--- EXERCISE DIRECTIONS ---
Go through the material below, find each line with the word "peak", and copy those lines.

· · · · ·

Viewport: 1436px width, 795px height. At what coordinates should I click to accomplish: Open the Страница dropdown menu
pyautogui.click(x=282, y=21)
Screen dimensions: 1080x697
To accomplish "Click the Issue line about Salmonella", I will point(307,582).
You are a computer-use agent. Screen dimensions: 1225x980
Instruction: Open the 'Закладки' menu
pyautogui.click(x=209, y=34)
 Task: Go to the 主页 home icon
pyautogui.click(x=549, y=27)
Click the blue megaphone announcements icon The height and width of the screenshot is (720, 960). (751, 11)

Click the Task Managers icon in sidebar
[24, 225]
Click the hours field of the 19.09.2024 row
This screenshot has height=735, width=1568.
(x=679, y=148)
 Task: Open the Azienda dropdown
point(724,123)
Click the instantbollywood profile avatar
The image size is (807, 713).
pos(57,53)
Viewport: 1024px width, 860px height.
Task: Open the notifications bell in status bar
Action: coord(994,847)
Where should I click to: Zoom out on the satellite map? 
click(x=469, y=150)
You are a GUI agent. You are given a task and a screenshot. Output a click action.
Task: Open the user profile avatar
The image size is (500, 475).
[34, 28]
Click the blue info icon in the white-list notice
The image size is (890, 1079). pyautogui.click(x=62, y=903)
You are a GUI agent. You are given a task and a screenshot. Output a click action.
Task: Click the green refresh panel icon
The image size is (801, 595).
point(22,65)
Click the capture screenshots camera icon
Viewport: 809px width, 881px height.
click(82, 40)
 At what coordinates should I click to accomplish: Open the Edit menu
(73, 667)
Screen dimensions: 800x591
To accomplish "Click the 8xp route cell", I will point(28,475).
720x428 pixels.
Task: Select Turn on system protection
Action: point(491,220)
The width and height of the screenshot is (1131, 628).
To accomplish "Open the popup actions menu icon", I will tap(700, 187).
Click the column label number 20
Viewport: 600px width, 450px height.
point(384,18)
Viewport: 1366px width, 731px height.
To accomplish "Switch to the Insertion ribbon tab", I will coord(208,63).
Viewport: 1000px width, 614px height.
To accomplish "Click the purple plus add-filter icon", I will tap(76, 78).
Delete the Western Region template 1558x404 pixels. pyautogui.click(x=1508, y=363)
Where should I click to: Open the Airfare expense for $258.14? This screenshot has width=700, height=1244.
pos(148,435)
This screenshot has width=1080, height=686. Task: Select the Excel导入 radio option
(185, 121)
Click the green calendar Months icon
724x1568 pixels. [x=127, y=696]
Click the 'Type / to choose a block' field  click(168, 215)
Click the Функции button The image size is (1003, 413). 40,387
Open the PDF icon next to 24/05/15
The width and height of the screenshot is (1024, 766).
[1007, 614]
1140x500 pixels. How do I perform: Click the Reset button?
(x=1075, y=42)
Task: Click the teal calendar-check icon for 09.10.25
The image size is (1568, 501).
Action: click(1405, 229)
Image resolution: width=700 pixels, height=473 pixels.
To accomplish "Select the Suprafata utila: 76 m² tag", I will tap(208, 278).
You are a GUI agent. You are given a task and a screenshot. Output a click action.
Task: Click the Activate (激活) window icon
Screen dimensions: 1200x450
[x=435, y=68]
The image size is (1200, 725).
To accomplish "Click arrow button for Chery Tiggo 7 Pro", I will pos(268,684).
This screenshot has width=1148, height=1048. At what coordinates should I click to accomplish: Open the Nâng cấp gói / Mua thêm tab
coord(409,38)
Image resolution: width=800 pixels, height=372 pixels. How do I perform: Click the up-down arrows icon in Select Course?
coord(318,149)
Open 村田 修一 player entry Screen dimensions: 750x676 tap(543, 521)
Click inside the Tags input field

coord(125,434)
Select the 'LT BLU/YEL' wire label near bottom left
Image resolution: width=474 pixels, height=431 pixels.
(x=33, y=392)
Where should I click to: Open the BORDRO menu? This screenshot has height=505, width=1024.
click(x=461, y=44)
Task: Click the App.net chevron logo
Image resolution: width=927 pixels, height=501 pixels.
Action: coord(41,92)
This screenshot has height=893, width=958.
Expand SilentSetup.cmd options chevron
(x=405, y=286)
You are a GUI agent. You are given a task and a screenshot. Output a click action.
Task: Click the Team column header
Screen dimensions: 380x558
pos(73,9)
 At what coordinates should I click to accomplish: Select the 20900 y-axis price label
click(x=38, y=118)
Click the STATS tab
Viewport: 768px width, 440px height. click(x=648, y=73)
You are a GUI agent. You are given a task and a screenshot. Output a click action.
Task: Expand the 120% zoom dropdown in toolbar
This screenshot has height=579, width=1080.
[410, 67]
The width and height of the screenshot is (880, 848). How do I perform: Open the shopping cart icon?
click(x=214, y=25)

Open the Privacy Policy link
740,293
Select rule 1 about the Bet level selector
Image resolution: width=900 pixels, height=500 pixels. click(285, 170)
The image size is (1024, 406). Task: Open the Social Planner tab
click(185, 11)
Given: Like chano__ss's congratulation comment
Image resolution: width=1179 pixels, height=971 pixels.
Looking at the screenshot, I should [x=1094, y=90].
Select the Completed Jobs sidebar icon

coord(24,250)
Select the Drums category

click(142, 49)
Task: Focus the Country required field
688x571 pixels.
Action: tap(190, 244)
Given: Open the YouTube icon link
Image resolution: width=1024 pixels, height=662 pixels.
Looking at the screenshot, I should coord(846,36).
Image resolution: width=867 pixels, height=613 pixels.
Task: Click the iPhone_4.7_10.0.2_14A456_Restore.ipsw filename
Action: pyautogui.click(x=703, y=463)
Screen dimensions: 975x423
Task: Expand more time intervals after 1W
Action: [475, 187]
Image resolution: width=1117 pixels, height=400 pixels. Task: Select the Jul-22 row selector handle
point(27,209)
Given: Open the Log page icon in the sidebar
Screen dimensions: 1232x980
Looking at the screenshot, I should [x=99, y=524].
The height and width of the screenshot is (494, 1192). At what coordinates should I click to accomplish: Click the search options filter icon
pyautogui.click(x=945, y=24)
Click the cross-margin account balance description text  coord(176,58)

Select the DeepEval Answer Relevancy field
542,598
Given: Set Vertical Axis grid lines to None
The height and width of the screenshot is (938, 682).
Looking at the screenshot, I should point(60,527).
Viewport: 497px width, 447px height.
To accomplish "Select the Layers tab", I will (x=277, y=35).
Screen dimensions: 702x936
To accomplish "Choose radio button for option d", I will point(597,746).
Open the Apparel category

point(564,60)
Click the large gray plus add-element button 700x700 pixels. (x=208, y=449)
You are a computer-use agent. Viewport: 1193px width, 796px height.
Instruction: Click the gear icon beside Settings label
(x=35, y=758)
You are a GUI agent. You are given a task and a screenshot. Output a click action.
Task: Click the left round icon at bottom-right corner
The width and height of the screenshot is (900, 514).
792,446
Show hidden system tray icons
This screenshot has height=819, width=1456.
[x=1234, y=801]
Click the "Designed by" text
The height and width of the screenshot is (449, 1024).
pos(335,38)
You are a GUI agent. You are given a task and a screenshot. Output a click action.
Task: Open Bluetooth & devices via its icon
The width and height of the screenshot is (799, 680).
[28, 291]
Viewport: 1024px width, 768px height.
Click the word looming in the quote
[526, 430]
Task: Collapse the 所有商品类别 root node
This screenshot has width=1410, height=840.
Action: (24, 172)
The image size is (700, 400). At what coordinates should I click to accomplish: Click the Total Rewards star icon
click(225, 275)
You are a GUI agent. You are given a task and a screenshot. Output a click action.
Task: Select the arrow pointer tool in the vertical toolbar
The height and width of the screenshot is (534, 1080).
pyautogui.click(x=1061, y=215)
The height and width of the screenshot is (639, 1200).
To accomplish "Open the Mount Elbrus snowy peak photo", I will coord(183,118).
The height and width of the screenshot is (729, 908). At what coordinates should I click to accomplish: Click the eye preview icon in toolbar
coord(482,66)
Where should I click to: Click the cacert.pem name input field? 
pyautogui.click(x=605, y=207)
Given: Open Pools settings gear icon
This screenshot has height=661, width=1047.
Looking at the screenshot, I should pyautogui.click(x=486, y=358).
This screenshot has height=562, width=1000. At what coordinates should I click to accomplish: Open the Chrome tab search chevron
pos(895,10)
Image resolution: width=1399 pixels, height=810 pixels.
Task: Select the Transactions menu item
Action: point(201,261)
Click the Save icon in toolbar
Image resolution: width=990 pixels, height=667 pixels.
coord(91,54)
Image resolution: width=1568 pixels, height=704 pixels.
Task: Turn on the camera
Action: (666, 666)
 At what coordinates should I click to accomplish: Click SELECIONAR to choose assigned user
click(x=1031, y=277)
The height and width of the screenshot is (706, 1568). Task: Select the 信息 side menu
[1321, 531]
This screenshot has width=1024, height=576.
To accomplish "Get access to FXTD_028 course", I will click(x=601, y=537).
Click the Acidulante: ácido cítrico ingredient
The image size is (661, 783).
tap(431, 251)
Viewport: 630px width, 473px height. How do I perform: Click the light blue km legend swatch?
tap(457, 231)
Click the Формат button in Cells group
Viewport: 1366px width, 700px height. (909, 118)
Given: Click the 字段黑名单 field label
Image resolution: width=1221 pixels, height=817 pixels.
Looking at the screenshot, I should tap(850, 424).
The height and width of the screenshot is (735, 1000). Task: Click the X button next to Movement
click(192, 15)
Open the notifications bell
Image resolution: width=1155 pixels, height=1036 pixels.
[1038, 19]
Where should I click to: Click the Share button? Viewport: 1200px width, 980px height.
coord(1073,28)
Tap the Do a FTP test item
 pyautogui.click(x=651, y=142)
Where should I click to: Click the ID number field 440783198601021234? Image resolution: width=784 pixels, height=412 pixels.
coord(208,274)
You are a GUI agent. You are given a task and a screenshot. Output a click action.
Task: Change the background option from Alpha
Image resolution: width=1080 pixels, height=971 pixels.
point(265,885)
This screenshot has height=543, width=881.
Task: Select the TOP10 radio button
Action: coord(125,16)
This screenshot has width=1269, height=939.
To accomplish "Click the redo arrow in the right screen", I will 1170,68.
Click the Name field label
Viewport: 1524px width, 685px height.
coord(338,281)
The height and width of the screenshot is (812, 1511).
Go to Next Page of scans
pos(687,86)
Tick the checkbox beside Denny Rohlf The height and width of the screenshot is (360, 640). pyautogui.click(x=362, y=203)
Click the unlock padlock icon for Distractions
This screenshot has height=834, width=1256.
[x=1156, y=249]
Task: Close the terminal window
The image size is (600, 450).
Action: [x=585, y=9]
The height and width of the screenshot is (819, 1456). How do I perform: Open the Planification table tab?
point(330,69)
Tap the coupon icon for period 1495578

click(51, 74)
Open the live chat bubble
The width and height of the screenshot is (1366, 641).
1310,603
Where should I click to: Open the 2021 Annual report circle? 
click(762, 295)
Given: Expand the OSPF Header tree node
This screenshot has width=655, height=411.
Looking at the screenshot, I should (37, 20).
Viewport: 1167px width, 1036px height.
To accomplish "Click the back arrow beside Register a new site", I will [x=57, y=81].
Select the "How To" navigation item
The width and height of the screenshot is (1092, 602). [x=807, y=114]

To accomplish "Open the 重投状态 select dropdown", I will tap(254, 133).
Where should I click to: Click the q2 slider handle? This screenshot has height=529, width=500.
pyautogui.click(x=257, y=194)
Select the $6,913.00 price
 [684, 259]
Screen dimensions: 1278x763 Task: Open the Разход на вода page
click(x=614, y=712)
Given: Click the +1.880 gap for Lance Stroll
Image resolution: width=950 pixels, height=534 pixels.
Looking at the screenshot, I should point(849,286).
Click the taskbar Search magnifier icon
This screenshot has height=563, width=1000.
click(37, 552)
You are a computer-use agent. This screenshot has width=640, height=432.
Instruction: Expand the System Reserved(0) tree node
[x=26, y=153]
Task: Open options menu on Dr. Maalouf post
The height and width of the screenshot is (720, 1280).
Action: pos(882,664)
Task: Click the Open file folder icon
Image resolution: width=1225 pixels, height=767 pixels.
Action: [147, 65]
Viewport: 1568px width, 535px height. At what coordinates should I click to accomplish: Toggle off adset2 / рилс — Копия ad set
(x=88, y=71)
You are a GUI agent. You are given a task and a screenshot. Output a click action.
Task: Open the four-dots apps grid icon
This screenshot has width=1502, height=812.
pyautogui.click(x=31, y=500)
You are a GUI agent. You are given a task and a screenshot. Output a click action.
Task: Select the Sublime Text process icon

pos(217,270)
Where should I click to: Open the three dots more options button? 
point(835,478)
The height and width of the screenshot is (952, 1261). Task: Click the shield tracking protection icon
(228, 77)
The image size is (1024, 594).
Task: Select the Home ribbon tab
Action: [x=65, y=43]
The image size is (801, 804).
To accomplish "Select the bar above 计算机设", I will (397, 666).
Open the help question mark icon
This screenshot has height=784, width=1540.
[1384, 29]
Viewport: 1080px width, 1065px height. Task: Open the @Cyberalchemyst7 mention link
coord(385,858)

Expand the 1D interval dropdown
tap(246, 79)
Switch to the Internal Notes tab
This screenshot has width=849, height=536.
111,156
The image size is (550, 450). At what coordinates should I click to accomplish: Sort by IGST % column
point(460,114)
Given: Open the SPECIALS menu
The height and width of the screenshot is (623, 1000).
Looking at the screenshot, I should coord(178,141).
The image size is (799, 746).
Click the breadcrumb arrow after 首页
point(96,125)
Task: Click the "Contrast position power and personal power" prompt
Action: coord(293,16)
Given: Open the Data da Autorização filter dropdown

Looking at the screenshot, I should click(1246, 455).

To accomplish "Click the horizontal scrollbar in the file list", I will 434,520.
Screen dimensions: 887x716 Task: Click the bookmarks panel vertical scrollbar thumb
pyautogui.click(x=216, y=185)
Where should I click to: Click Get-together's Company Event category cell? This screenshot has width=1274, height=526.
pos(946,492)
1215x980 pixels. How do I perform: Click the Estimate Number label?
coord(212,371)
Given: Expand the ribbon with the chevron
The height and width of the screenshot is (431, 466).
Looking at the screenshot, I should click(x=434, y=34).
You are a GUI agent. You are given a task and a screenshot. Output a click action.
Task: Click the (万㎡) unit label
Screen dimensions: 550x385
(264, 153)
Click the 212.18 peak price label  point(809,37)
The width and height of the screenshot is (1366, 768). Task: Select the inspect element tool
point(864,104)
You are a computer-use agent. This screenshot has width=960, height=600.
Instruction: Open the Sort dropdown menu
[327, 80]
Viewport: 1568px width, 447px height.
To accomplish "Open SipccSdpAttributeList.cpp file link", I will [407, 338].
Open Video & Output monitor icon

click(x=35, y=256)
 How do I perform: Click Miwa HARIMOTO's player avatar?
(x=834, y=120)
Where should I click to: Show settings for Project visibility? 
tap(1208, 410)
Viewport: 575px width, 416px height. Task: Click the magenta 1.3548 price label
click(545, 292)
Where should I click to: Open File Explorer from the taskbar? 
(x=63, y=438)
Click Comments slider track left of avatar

· · · · ·

--- RESPONSE TO THE EXERCISE ---
To accomplish "Open the Mount Elbrus snowy peak photo", I will coord(183,118).
Click the 212.18 peak price label  point(809,37)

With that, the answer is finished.